**INSTRUCTION:** Reproduce the records word for word, from their first line through the line containing "This screenshot has height=820, width=1320.", with both ends included. Omit the pictures from your copy.

**Rows showing where targets appear:**
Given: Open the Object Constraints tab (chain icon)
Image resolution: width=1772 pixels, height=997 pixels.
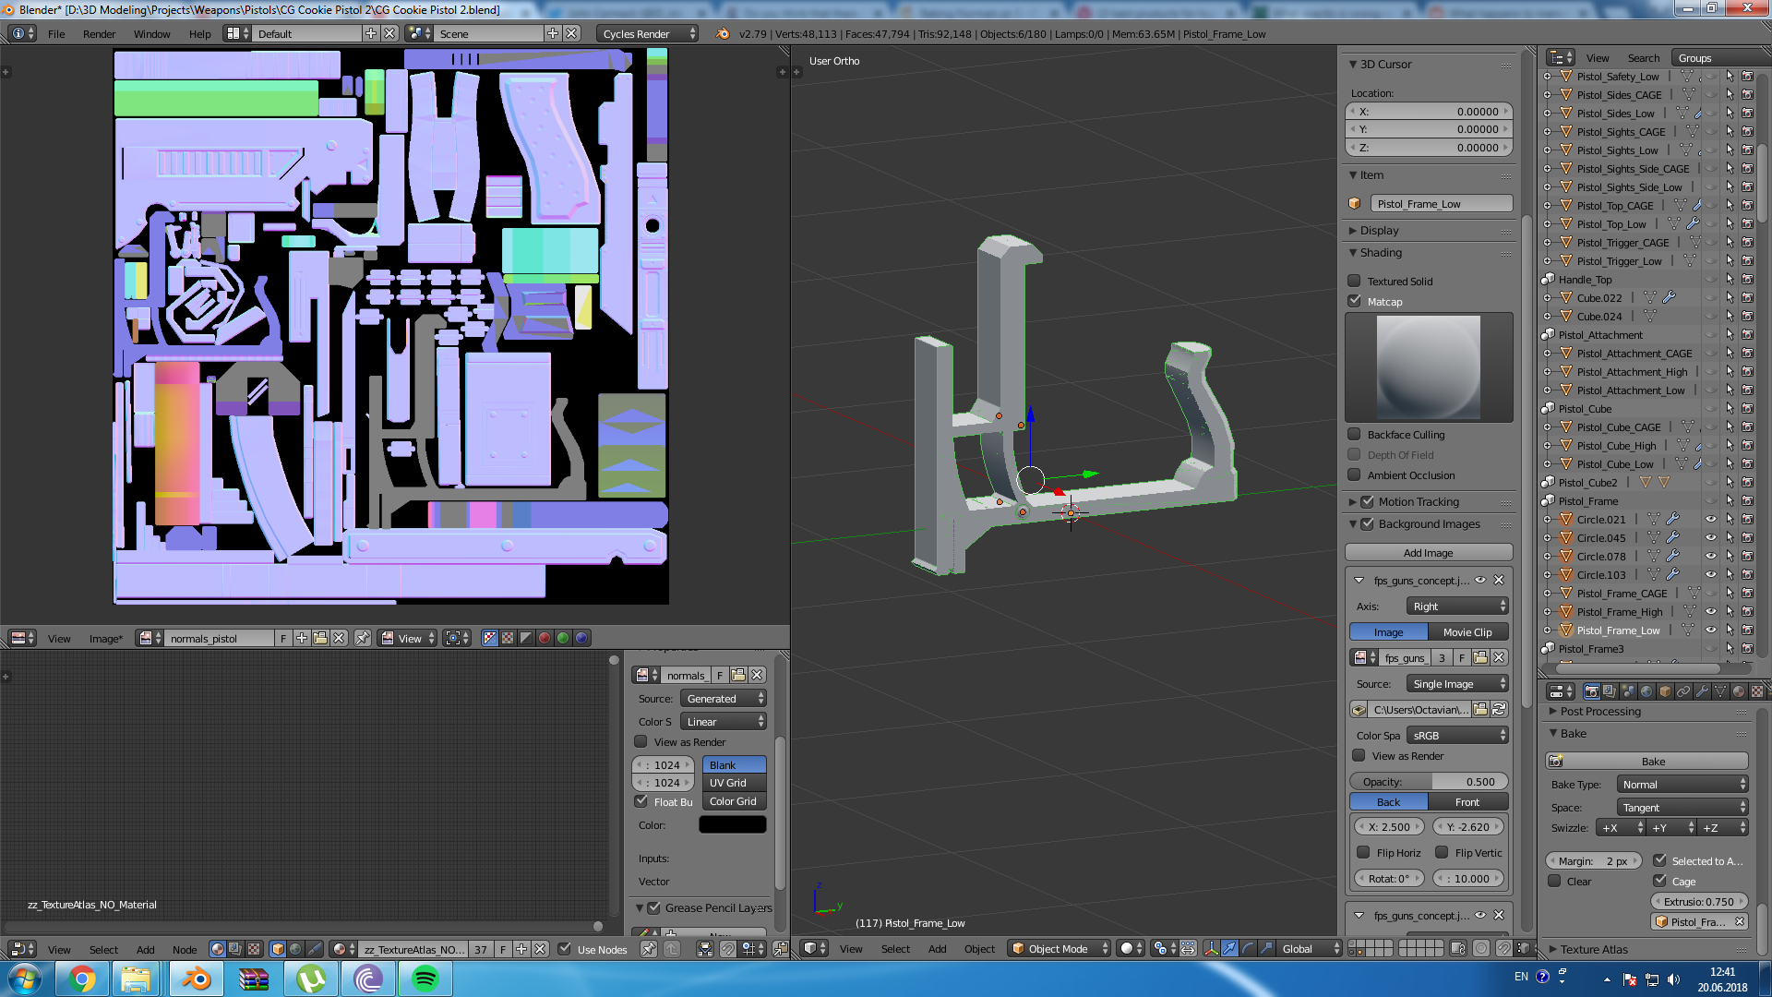Looking at the screenshot, I should tap(1683, 691).
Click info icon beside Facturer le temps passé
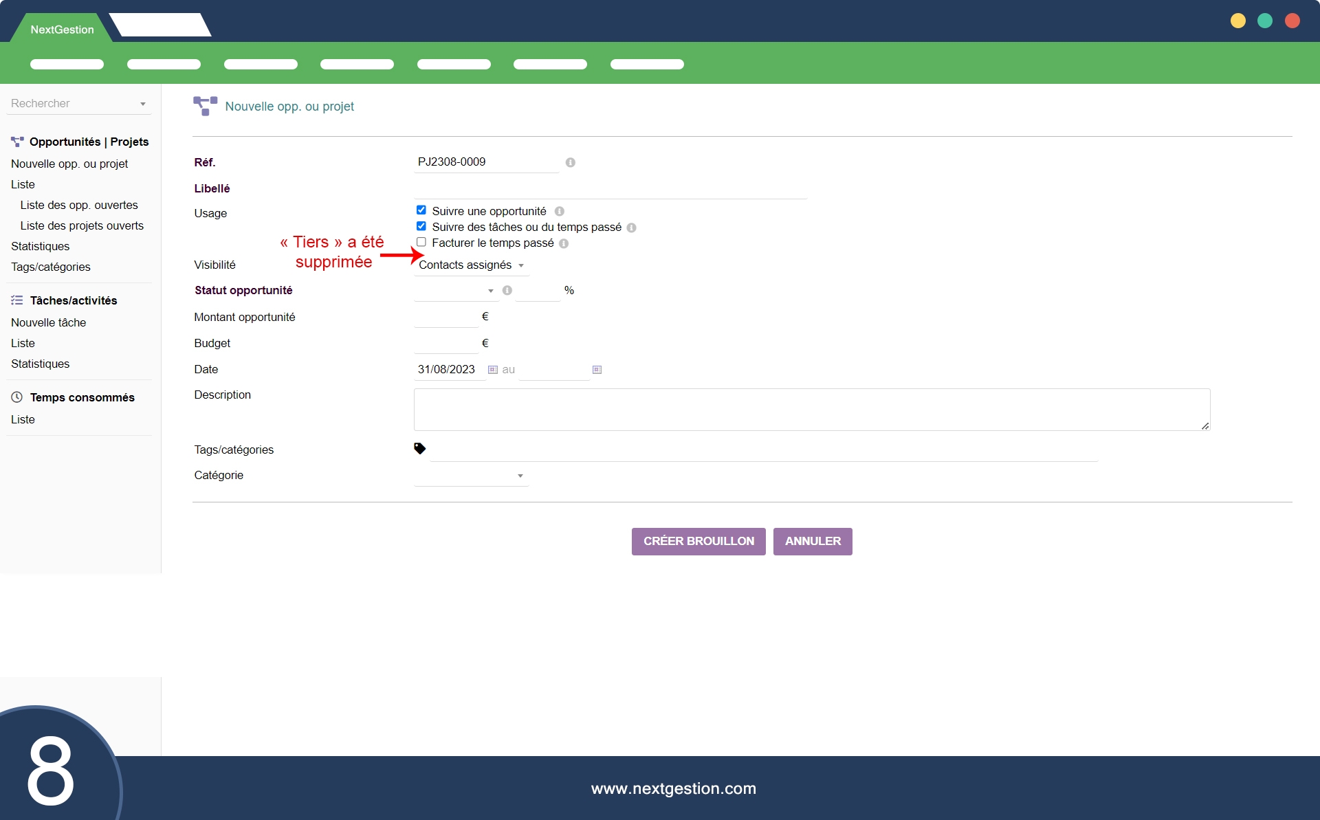This screenshot has height=820, width=1320. (x=564, y=244)
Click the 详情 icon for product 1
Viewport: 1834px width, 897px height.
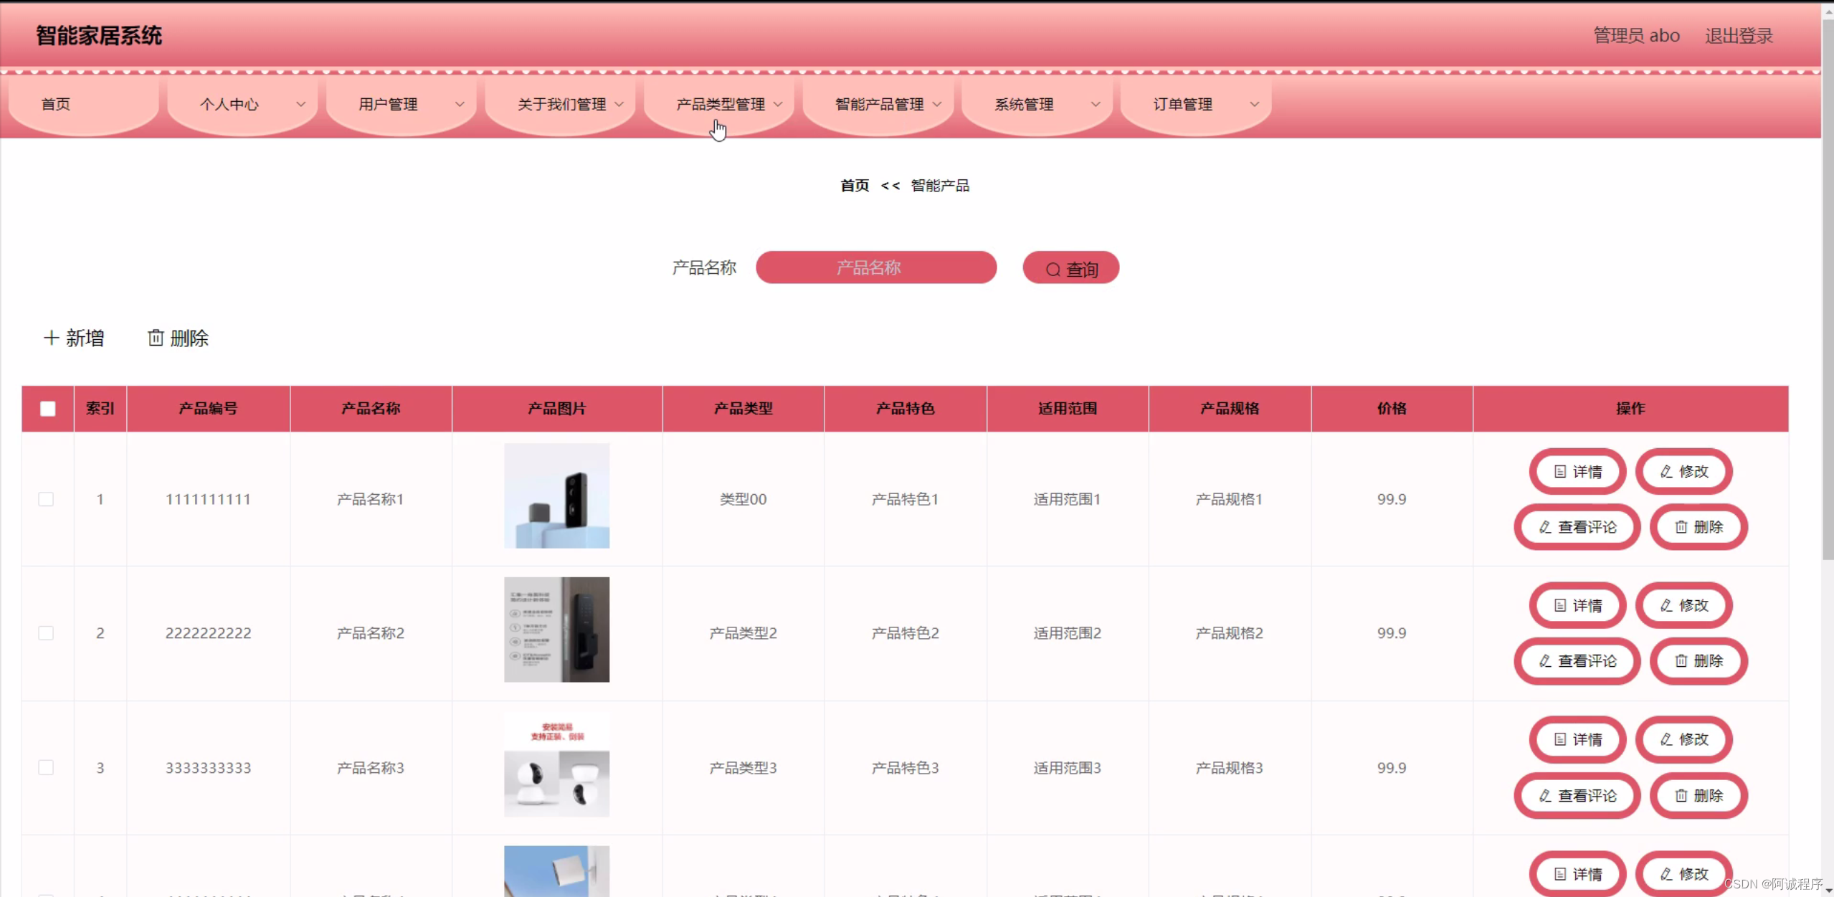[1578, 470]
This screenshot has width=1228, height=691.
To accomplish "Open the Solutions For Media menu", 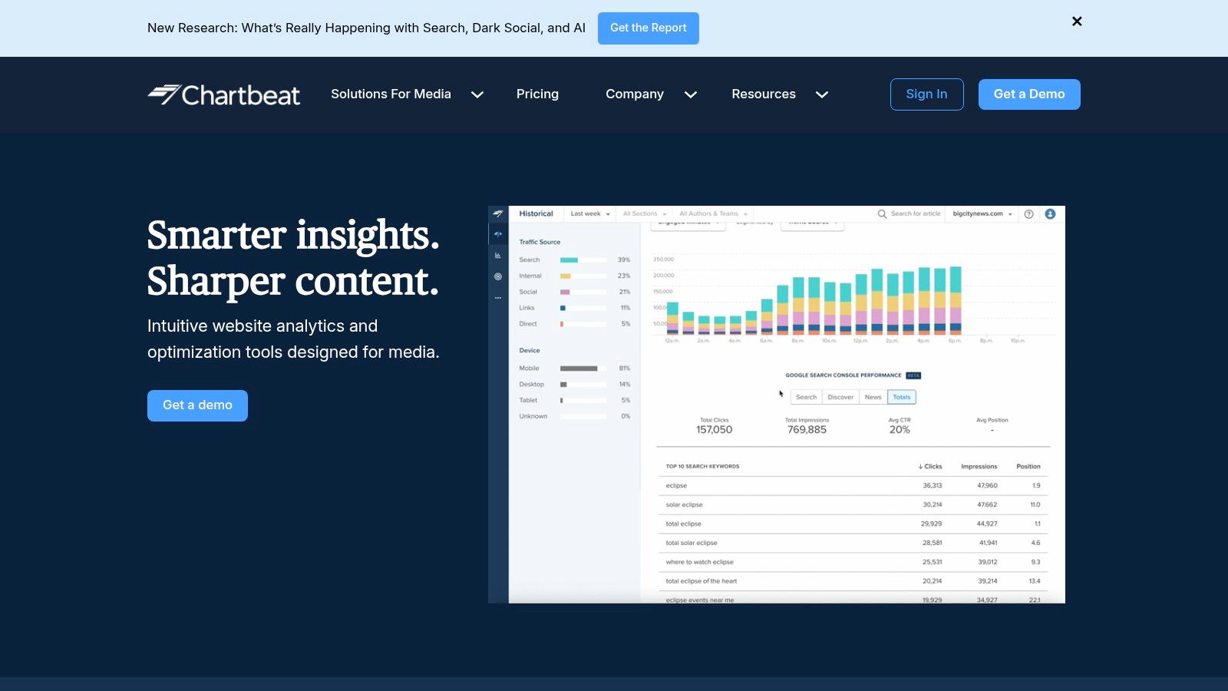I will (x=391, y=94).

**OUTPUT FOR THIS TASK:**
Given: Open the Object Constraints tab (chain icon)
Image resolution: width=1772 pixels, height=997 pixels.
Looking at the screenshot, I should tap(1683, 691).
Click info icon beside Facturer le temps passé
This screenshot has height=820, width=1320. (x=564, y=244)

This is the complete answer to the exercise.